Spectrograms of the whitened TDI A-channel data from month 5 of the LDC Sangria training data, showing the sequential detection and removal of the binary black hole signals.

Figure 8

The chirp masses and merger times for all the sources found by the search of the Sangria training data. The circles denote the true values, while the colored dots denote the recovered values. The dots are color-coded by the SNR. All the simulated sources were accurately recovered.

Figure 9

Posterior distributions for source 5 using the full one-year dataset (in red) and just the month 4 data (in blue) where the inspiral signal was first picked up by the search.
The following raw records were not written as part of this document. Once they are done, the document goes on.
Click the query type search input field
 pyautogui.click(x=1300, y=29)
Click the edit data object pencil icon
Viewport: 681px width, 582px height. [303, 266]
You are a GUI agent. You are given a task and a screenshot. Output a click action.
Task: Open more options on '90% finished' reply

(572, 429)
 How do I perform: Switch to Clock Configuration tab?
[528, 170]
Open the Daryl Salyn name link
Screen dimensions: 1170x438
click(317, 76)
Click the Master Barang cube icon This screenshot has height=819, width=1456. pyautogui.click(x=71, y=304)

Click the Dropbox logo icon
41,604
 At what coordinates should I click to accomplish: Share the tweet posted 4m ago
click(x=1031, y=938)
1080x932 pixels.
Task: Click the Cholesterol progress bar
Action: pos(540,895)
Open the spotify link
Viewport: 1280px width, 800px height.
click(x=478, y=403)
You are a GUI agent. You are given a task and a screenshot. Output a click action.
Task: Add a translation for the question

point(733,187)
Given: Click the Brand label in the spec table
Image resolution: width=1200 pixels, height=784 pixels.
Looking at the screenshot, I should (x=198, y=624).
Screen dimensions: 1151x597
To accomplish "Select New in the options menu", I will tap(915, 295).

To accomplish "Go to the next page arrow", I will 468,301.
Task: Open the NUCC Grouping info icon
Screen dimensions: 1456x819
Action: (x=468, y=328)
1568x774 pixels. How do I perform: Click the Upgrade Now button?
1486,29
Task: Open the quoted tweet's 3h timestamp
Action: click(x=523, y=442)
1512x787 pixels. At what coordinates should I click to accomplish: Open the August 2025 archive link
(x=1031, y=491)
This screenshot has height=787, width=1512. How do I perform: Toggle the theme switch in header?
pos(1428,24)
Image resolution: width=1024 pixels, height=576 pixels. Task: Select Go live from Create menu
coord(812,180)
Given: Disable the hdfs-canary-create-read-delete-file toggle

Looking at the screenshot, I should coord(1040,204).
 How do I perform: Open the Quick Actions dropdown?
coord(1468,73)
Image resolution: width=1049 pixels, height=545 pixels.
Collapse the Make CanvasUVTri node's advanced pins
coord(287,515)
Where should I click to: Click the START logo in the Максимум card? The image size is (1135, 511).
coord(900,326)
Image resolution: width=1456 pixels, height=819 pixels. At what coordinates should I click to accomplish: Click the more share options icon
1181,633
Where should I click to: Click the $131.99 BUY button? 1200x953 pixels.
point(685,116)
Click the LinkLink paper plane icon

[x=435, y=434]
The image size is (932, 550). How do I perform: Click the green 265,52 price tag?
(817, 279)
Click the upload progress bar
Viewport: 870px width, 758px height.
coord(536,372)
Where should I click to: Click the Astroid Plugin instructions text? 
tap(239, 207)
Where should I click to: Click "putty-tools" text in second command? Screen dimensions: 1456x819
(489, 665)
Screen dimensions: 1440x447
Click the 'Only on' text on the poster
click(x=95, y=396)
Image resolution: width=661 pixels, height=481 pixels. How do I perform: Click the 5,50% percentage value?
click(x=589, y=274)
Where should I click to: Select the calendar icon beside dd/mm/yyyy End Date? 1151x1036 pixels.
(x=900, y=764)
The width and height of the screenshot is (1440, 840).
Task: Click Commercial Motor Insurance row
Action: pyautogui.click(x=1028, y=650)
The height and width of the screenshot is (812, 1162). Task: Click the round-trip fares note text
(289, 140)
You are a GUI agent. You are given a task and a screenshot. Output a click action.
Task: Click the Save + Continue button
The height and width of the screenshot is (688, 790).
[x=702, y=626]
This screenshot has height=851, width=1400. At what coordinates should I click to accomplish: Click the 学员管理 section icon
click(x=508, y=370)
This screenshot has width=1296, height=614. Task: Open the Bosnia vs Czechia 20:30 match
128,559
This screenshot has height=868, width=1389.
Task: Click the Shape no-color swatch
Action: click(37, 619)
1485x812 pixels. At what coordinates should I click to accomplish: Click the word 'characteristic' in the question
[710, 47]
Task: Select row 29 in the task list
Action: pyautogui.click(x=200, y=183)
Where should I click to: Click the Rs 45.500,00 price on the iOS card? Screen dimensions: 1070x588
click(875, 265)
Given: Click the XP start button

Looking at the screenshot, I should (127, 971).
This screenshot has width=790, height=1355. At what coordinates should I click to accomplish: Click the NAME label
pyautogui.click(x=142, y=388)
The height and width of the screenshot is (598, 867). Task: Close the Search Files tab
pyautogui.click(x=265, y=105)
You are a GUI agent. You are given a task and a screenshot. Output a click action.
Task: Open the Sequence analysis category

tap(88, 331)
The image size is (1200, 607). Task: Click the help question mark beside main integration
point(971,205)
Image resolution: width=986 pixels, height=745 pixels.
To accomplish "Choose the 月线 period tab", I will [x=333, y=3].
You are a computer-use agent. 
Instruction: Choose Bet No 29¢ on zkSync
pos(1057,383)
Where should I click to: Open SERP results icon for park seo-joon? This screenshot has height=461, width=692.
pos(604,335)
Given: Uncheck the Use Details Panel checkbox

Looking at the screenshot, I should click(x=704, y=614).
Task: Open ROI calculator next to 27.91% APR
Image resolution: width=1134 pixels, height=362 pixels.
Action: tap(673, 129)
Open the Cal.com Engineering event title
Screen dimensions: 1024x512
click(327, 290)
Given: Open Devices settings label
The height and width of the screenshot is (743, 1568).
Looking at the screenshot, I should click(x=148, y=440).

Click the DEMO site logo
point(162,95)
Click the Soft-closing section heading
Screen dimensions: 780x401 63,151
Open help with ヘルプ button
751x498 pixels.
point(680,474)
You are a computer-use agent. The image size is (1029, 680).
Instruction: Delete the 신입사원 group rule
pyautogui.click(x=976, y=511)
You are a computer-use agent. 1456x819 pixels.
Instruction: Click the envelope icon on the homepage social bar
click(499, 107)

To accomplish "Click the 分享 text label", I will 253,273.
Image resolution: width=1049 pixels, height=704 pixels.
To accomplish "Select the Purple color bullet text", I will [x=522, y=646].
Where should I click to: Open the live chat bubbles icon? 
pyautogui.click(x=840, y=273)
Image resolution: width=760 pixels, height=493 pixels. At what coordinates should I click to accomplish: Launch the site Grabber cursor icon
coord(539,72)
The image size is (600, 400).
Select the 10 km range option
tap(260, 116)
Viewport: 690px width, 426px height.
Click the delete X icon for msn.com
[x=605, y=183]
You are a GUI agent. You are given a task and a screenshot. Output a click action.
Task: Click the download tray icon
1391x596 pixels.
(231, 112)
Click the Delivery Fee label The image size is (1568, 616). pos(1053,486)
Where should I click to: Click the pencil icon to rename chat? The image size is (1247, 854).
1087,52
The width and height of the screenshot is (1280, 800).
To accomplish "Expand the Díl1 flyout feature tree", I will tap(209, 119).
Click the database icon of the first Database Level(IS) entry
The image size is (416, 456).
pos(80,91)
The dashed lines indicate the true values of the parameters used to simulate the data. Here the masses are in the source frame, with most of the uncertainty coming from the distance estimate, which is then mapped to a redshift estimate that is used to convert between the detector frame and source frame masses.

Figure 10

Posterior distributions for the detector frame masses and dimensionless spins for source 4 using the full PSD model (in blue) and the smooth component of the PSD model (in red). The dashed lines indicate the true parameter values used to generate the data. The full PSD model whitens away the loud galactic binaries and returns an unbiased estimate for the masses and spins. The smooth component of the PSD allows the loud galactic binaries to overlap with the black hole signal and cause significant biases in the parameter estimates.